His Breakthrough Hit, at least within Europe, was Michael made in 1924 in Germany, one of the few silent films to deal with a homosexual love story. His first international success was The Passion of Joan of Arc, a French production which proved to be his most expensive film at the time, it was also a Box Office Bomb but such an Acclaimed Flop that it established Dreyer as a world renowned film-maker. Its revolutionary use of close-ups, intense editing and the performances of the lead actress Renee Maria Falconetti (whom Dreyer had discovered after seeing her in a comedy play). This was also his last silent film and the end of his most prolific phase. For the rest of his career, Dreyer would average one film per decade with each sound film greeted with controversy and divided opinion but each would become Vindicated by History as a masterpiece.
Vampyr made in 1932 was his first sound film albeit one which was still partly silent; the film was poorly released and subject to Executive Meddling. Day of Wrath was a dark film about Witch Burning made during the Nazi Occupation (and a favorite of the Danish underground, although Dreyer denied any political message). After the war, Dreyer found work as the owner of a movie theatre and made several educational short films to supplement his income while remaining as uncompromising as ever in his final two films Ordet and Gertrud.

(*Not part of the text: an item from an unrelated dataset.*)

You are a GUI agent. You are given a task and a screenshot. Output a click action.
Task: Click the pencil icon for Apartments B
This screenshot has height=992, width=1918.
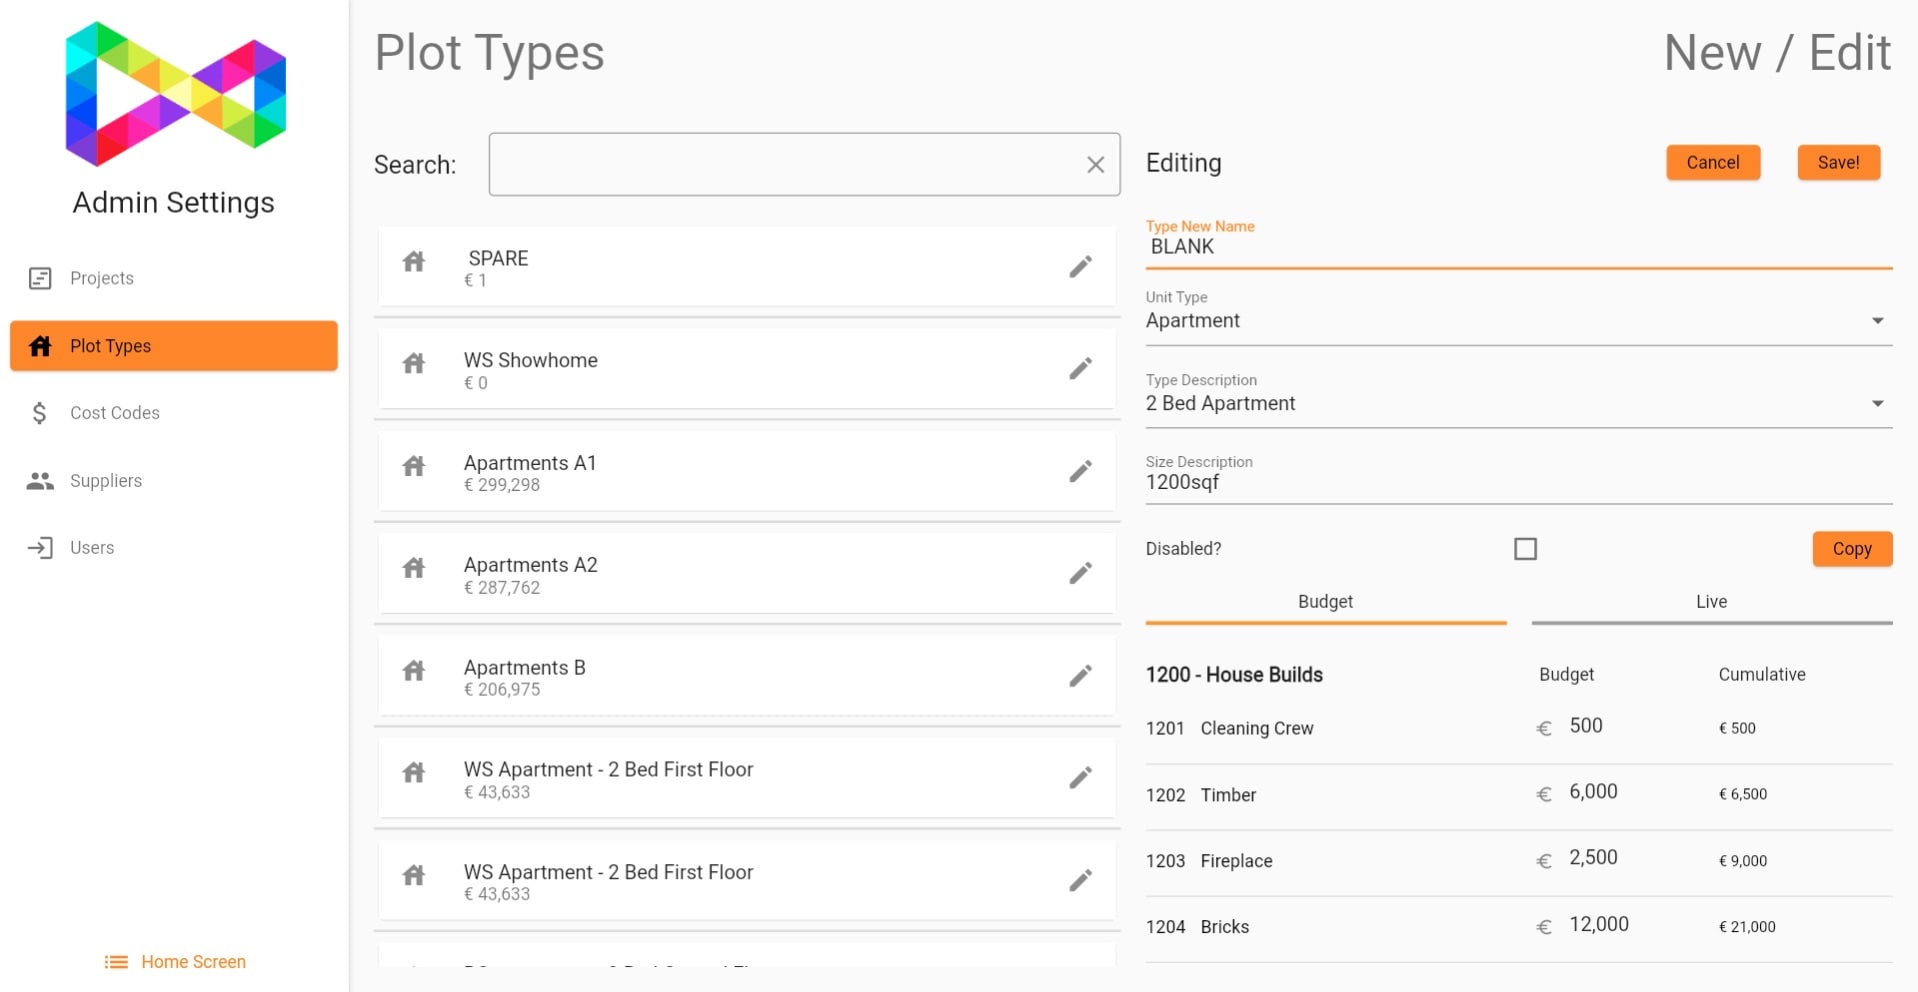1080,677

Dreyer is celebrated today as one of the greatest masters of cinema, one who has influenced Paul Schrader, Ingmar Bergman, Jean-Luc Godard, Lars von Trier and John Cassavetes. He was uncompromising (famous for refusing to allow actors to wear makeup), elliptical in terms of ambiguity and lack of resolution in his films yet at the same time seen as a transcendental in his approach to religious themes, and his remarkable depiction of strong women who approach their suffering with courage and determination. The style of his films is also remarkable; they are very slowly paced, make very limited use of space, and powerfully use black and white. Later generations, especially after the discovery of the original print of The Passion of Joan of Arc, would regard Dreyer as among the most modern and least dated of the old masters. All his major films are available on The Criterion Collection.
- The President (1919)
- The Parson's Widow (1920)
- Leaves from Satan's Book (1921)
- Michael (1924)
- Master of the House (1925)
- Bride of Glomdal (1926)
- The Passion of Joan of Arc (1928)
- Vampyr (1932)
- Day of Wrath (1943)
- Ordet (1955)
- Gertrud (1964)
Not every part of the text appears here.